God’s judgment is always a form of love. It is nothing like the sentence or penalty of condemnation that may come from a non-feeling jury or judge. God is always partial toward our ultimate well-being. Judgment is never retributive or strictly punitive. It is always corrective, redemptive, and restorative. The ultimate intent of God’s judgment is to heal, redeem, reconcile, and transform. That may or may not be possible for all people, but it is God’s intent. 

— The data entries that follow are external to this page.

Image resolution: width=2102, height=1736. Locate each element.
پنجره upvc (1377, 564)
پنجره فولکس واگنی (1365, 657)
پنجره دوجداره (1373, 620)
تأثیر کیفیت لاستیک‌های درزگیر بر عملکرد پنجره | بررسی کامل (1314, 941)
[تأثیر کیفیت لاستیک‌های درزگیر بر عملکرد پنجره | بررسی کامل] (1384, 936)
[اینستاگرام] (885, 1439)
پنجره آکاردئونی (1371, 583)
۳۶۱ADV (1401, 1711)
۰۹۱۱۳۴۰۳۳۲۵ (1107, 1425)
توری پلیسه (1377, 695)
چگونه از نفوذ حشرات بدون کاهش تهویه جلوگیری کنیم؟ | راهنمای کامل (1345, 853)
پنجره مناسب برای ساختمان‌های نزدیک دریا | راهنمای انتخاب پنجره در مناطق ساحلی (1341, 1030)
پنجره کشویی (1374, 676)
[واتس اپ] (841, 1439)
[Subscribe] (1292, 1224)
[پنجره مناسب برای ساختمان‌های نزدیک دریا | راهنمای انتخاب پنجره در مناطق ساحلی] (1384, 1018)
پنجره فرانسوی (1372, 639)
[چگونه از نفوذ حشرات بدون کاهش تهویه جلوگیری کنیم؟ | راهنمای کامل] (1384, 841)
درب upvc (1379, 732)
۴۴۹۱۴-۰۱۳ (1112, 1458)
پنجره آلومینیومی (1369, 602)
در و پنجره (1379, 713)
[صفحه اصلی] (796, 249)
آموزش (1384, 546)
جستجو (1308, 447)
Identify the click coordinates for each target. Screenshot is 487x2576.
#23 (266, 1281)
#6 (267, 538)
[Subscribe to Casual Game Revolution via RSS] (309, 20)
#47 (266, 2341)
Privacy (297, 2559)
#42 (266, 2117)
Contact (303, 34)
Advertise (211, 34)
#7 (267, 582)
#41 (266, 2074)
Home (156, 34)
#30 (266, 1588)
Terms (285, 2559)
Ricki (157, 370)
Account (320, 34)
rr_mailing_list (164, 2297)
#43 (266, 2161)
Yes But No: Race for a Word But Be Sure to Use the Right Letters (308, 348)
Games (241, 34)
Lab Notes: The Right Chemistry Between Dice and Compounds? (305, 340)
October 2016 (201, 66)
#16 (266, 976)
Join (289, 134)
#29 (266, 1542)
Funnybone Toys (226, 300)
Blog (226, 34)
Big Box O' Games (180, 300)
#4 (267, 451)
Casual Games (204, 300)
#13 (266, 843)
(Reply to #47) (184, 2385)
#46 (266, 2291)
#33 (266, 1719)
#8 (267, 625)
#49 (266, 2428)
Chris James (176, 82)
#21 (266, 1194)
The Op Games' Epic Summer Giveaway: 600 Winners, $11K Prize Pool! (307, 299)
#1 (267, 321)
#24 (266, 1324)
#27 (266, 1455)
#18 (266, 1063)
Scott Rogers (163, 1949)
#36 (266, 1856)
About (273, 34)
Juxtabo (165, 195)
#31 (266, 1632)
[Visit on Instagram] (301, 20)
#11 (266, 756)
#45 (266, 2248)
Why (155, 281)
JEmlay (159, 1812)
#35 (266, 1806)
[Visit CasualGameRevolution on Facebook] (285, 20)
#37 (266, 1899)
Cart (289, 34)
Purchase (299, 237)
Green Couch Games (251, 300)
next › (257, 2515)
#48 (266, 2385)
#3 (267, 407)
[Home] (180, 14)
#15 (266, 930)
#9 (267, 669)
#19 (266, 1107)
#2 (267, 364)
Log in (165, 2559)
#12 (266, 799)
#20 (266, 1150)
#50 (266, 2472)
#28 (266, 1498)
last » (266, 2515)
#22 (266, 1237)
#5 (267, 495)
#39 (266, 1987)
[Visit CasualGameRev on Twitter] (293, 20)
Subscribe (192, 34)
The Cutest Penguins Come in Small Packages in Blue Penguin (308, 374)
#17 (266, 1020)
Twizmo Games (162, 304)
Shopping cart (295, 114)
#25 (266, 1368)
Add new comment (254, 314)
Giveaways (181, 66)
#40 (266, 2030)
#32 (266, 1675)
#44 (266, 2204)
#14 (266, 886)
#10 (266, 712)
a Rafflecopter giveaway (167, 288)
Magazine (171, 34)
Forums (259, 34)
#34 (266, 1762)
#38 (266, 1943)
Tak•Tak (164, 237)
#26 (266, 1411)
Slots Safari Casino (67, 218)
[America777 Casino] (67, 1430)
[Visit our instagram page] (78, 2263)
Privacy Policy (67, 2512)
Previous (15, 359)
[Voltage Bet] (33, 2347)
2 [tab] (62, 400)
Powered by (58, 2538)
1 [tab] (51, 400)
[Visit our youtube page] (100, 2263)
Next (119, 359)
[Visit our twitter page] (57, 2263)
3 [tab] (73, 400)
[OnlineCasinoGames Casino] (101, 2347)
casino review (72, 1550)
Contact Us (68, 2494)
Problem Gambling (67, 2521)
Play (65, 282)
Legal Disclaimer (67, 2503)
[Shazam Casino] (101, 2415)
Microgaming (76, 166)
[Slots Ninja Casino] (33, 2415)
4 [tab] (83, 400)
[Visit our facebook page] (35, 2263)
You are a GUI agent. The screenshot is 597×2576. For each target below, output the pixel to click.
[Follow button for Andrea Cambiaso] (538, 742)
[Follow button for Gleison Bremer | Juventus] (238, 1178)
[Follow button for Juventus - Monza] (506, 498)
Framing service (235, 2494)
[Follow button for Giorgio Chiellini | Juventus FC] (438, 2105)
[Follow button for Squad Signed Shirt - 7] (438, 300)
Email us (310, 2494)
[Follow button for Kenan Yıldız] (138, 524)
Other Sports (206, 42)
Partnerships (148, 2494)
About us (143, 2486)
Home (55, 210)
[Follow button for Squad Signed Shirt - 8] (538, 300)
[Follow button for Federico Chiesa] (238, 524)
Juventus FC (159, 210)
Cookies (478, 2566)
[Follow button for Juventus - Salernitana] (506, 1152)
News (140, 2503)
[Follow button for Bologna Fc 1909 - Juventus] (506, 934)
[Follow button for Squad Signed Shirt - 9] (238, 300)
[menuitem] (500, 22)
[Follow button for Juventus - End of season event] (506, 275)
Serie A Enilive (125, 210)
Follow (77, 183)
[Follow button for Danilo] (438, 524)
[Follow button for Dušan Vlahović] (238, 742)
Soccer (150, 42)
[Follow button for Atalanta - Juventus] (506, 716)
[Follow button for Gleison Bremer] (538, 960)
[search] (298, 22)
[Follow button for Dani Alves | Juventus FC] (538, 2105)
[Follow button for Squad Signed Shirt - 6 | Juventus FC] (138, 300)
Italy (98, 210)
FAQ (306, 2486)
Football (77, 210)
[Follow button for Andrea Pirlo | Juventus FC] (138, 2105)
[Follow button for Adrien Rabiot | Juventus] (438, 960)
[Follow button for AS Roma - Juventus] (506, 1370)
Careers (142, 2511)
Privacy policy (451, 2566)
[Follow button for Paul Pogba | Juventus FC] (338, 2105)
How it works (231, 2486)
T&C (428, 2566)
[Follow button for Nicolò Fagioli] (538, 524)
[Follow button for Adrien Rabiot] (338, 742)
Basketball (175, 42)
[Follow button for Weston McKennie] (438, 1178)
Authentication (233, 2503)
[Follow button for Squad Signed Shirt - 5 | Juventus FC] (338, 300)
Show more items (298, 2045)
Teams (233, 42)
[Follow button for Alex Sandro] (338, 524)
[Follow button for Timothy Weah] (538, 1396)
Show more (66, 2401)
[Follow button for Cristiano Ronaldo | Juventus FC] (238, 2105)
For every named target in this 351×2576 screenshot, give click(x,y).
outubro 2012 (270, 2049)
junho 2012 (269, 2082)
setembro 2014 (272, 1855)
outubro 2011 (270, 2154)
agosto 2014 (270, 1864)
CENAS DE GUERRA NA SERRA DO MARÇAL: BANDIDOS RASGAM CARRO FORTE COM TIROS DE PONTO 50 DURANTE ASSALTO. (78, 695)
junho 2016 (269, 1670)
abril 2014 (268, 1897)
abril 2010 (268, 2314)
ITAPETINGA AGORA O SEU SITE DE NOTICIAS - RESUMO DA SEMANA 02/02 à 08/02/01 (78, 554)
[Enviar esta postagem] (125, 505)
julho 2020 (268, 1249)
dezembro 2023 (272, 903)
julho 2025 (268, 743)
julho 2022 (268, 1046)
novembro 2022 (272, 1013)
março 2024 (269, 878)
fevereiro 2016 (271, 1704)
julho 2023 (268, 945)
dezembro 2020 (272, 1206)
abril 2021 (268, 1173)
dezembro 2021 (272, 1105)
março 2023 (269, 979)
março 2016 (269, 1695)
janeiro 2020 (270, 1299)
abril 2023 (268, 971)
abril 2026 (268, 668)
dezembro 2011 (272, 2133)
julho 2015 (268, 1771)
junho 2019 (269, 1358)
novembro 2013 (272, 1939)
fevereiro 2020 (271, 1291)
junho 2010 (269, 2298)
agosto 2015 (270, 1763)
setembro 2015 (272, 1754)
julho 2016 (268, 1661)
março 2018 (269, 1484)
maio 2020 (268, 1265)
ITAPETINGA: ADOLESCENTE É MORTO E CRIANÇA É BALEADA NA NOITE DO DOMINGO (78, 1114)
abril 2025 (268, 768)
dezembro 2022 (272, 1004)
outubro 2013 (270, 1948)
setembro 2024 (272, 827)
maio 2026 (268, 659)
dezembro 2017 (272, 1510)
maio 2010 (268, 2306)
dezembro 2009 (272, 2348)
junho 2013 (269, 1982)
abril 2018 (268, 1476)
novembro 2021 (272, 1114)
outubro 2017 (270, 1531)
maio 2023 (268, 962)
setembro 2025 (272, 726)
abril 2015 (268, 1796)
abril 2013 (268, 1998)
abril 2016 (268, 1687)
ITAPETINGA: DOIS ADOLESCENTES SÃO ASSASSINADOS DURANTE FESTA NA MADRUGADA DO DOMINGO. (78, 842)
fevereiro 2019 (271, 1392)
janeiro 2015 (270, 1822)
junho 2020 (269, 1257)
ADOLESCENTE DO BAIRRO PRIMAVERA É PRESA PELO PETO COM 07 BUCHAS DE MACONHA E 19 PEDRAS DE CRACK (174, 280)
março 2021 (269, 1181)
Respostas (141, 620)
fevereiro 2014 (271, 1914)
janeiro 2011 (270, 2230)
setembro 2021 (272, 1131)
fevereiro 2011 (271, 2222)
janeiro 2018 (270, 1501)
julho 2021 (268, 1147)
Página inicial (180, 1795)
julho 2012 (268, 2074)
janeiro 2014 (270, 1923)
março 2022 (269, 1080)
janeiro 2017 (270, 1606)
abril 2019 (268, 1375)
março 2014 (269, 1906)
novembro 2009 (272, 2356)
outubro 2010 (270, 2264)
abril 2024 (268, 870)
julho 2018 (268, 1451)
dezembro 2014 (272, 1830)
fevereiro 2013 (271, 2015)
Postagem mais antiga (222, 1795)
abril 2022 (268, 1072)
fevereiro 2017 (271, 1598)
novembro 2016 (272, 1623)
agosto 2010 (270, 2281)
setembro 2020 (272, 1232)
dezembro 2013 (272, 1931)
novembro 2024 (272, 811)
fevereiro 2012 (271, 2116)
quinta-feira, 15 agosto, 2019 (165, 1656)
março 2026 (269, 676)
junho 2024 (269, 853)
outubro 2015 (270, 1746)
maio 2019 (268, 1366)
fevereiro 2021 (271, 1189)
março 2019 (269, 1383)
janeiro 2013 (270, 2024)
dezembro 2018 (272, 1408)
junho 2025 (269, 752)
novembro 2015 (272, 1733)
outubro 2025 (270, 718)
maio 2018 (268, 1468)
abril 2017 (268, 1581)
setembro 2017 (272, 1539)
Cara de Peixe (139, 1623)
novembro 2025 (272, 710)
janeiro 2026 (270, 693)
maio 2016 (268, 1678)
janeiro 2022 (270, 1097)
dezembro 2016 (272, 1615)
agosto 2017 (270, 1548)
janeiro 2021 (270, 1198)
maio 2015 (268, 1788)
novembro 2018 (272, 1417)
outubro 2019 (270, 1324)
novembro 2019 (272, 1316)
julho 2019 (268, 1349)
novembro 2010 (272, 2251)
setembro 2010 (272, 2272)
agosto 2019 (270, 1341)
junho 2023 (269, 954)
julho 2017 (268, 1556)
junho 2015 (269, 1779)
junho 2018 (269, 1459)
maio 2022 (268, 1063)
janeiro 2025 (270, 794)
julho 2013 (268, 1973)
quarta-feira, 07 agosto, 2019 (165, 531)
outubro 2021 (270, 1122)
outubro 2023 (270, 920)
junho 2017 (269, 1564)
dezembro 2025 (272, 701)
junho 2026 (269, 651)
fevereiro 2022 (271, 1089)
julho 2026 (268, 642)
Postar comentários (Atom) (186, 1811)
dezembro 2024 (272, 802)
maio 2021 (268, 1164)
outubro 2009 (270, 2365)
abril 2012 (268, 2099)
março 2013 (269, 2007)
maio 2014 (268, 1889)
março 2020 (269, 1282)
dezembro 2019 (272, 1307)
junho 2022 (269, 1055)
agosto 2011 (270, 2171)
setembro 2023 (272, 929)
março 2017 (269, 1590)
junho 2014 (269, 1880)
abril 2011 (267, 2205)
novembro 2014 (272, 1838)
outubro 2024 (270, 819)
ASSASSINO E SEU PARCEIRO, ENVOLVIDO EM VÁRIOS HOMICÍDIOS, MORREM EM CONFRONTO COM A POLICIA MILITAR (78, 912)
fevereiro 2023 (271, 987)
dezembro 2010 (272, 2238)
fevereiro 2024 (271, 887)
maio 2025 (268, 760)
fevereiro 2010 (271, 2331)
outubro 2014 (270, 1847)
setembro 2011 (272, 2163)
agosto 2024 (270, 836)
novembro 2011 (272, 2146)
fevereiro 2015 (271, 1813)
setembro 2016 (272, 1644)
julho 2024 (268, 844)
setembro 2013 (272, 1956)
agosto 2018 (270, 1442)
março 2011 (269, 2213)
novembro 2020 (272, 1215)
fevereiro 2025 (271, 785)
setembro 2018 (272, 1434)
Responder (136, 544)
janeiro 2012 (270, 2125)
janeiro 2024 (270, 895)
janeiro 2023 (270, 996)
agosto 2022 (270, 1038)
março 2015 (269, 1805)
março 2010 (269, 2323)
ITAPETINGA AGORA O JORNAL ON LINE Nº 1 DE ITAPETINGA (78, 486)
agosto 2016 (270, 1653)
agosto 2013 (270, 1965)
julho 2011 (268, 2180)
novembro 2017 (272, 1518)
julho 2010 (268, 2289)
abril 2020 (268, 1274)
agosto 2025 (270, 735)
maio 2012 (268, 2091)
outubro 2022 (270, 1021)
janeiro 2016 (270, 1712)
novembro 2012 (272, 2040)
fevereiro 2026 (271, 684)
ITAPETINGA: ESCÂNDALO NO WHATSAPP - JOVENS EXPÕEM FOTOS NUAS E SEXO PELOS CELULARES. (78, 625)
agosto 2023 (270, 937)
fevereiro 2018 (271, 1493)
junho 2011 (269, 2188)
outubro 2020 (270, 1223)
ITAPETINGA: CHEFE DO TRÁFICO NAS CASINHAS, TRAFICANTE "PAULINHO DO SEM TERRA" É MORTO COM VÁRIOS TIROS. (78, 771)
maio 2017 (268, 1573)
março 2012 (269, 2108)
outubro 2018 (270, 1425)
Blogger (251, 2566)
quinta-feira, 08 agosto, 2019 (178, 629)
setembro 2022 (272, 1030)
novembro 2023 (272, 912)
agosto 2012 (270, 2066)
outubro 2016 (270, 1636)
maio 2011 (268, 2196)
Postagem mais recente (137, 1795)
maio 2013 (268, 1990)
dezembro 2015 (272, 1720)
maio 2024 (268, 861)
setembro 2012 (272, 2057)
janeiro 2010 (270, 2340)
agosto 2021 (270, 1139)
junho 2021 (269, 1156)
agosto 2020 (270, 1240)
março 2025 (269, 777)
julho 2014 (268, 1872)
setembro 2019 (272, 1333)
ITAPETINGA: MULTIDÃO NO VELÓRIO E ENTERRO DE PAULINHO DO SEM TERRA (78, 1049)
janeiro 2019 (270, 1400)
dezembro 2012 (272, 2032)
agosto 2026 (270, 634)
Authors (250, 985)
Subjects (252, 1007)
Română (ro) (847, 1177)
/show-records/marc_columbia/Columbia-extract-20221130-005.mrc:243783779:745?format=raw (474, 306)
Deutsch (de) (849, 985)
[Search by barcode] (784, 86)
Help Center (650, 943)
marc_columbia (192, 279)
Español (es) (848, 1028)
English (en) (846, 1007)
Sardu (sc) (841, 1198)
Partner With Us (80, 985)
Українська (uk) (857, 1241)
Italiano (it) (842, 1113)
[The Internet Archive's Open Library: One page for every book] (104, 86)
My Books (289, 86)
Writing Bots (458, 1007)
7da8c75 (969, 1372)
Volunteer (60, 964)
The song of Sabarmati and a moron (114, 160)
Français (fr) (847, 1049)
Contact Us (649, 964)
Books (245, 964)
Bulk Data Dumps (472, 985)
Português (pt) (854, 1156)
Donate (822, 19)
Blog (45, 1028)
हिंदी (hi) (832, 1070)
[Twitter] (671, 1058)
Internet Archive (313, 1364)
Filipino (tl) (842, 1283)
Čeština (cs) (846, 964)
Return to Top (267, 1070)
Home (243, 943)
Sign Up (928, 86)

If judgment were anything else it would nullify the gospel of grace. One afternoon when Jordan, my son, was a toddler, he was with me as I picked up a few household items at K-Mart. I told him he could pick out something for himself within our tight budget. (In those days it was very tight.) Well, he wanted some kind of action figure that was more expensive than what we could afford. As I tried to explain this, that he would need to scale back, he threw a little fit in the store. 

I looked him squarely in the eyes and informed him that if he didn’t settle down, he wouldn’t be getting anything. He didn’t settle down. So, I took it all off the table. Then he wanted to compromise. He picked something else out when he knew I was serious. I told him it was too late. As we made our way through the store, he was so sad and mad he couldn’t see straight. 

Well, I began to have a change of heart. I thought this could be a teachable moment. So I went back, with Jordan unaware, and slipped into the cart the second item that he had picked out. When we returned to the car and after I put him in his car seat, I pulled out the toy and surprised him with it. I said, “Son, this is called grace. You don’t deserve it, but in my love for you, I decided to get it for you anyway.” I don’t think he was old enough to understand the Christian concept of grace, but he sure was delighted to get the toy. And his delight was my delight. The hug he gave me to seal the whole experience made my heart melt. It demonstrates, I think, the healing, transformative power of grace. 

If God’s judgment is an expression of God’s grace, then there is nothing to fear. Whatever God’s judgment may involve, no matter how painful it may be at the time, it is for our ultimate good.